Measure how far this rod sticks out from the surface of the booster. If you have a gasket between the booster and the MC, measure from the surface of the gasket. Then measure from the mating surface of the MC to the end of the piston in the MC. They should be about the same.
The rod is adjustable. I still think that you don’t have a problem, but try this also. Get a ruler and measure from the floor to the brake pedal. Then push the brake pedal down with your hand (engine running). You should start feeling resistance at about 1" of depression. If it is significantly more, then something isn’t exactly right.
If you repeat the above test with the engine off and the booster bled down, that is you work the brakes a few time to vent the stored vacuum, you will get a better idea of any gap between the booster and the MC. When the pedal hardens up, there should be very little if any play.
You may have a little more with new brakes, some it may be taken up as the brakes get a little wear.

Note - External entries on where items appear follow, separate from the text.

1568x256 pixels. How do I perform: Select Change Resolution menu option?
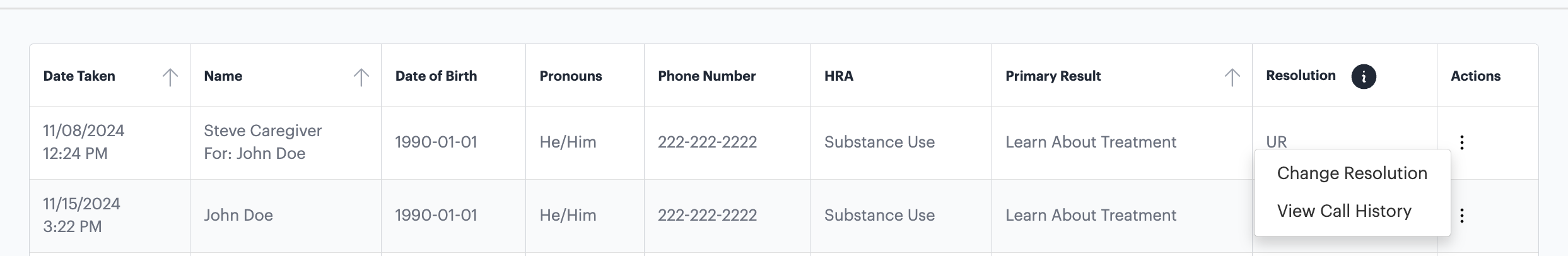click(1352, 173)
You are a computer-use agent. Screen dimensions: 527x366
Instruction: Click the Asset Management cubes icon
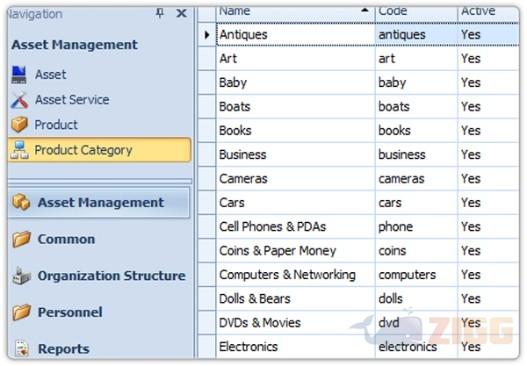tap(21, 202)
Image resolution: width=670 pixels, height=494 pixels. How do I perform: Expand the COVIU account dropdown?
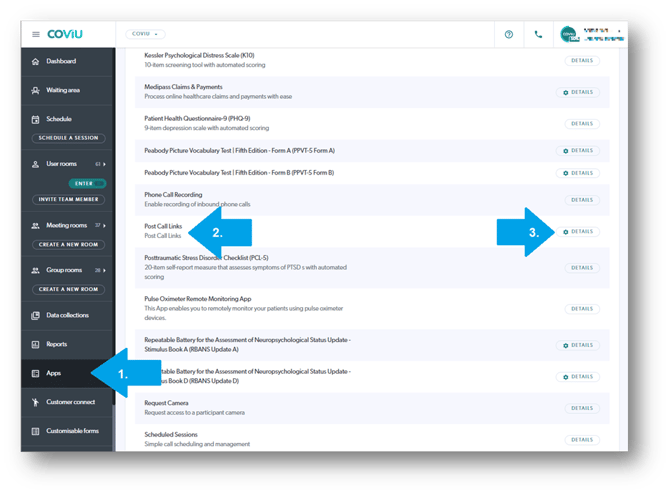point(145,34)
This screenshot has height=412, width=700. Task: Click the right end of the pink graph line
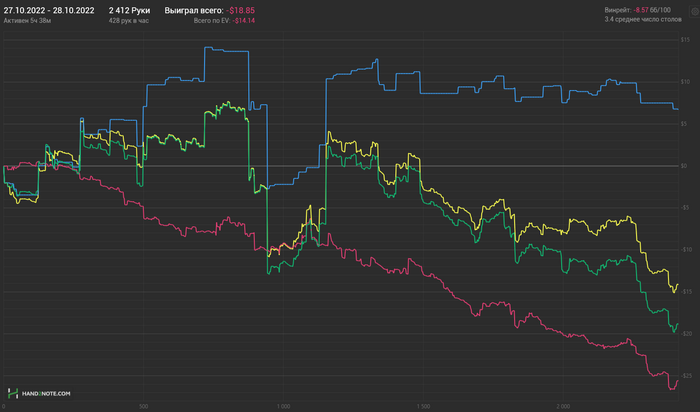click(677, 380)
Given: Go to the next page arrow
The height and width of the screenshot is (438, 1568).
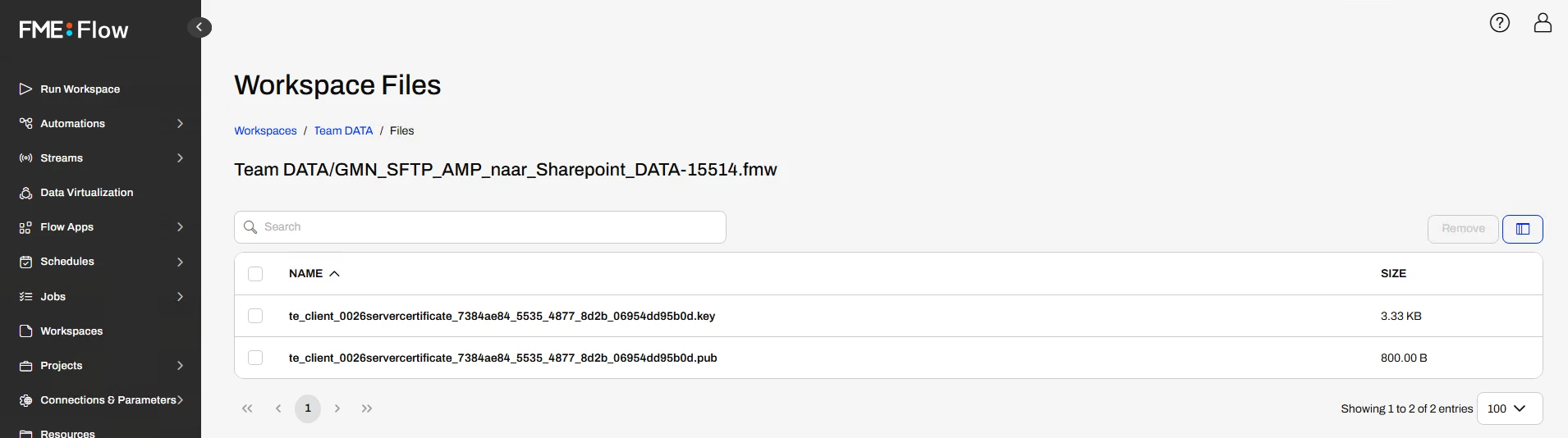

Other checks you should do is find a steep driveway or hill and check your parking brake. You can check on flat ground by setting the brake, put it in gear and give it a little gas if an automatic. If a manual, use a higher gear and don’t go overboard. Do the test in forward and reverse.
Then find an empty road and do a few panic stops and see if the brakes perform the way you want. Be careful not to overheat the brakes so allow some cooling between stops, its best if the car is moving while the brakes cool off so as to not create a hot spot on the rotors.
Okay I will look into all of that when I can. I still am not sure that the piston in the master cylinder is an issue as when the car is off the pedal goes down about 1" or less then you feel the resistance (or the piston in the booster hitting the MC). Also when it is running there is significantly more than 1" of depression before resistance, so I am sure something isn’t right. My car is a manual, and I have done the parking brake test before and it will not move easily at all. Also we did test the brakes on a secluded road and they stop the car quickly if you quickly push down the brake pedal. But they just don’t start working as soon as I think they should. So once again, any other thoughts on what this could be? I just want to have all senarios thought through so I can fix this.
With the engine off and vacuum bled from the booster, there should be almost no play in the pedal before feeling resistance. Look at the mechanical advantage the pedal has on the master cylinder. 1" free play would translate to about an 1/6" gap between the booster rod and the piston in the master cylinder.
EDIT: check this free play with the parking brake set and with it not set. There shouldn’t be much, if any difference.